=== Task goal ===
Write each line out exactly, from the one containing "[X / Twitter] (136, 2413)" through the final line of the data, and keep pictures out of the copy.

(Records contained in a dataset)
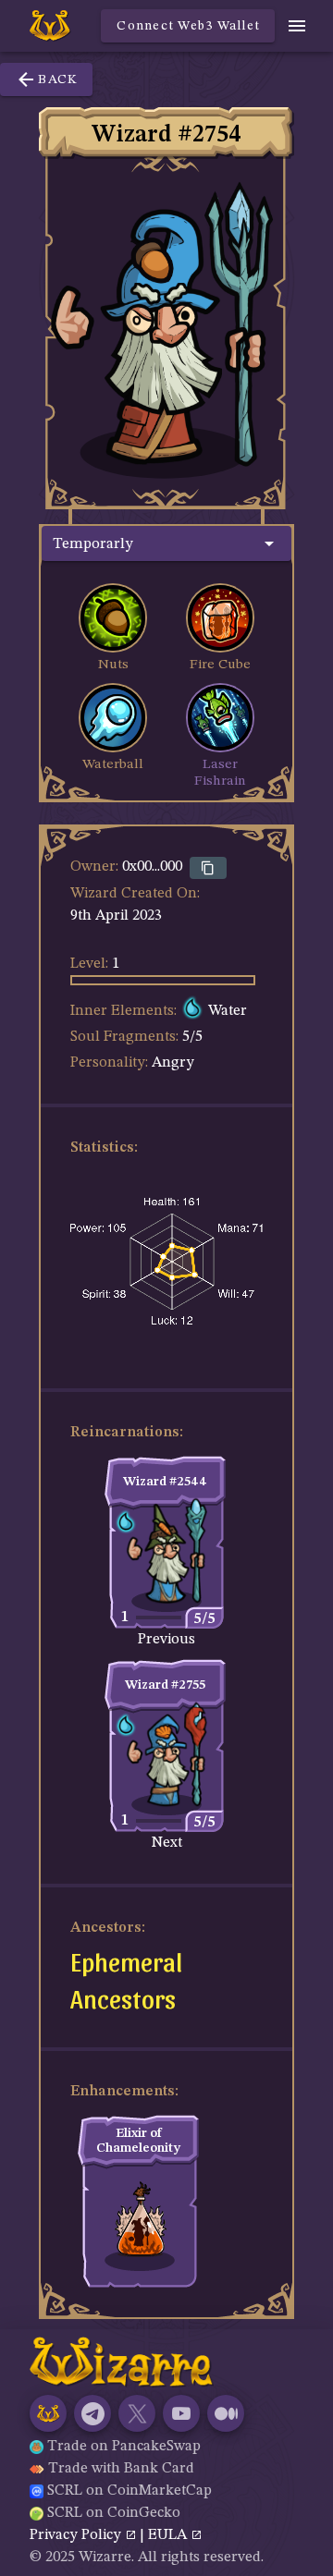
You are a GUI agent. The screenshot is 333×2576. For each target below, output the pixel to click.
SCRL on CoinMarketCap (129, 2491)
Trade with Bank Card (121, 2468)
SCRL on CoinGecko (113, 2513)
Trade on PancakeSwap (124, 2446)
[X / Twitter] (136, 2413)
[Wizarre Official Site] (48, 2413)
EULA (169, 2535)
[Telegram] (92, 2413)
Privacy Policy (77, 2535)
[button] (166, 543)
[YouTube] (181, 2413)
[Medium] (225, 2413)
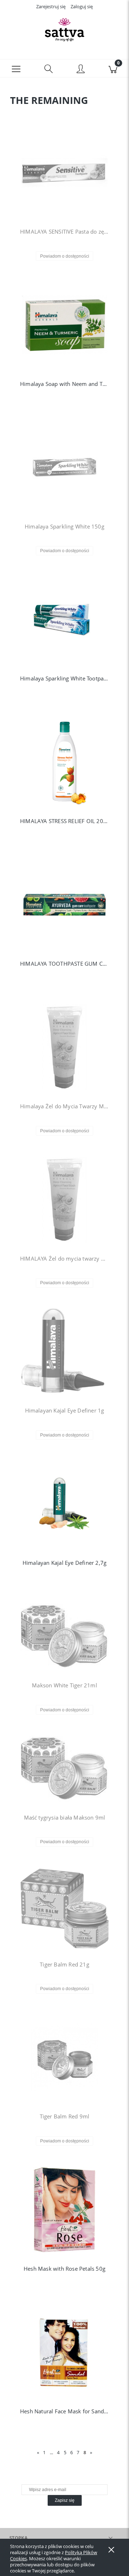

=== Your response ===
[X / Twitter] (136, 2413)
[Wizarre Official Site] (48, 2413)
EULA (169, 2535)
[Telegram] (92, 2413)
Privacy Policy (77, 2535)
[button] (166, 543)
[YouTube] (181, 2413)
[Medium] (225, 2413)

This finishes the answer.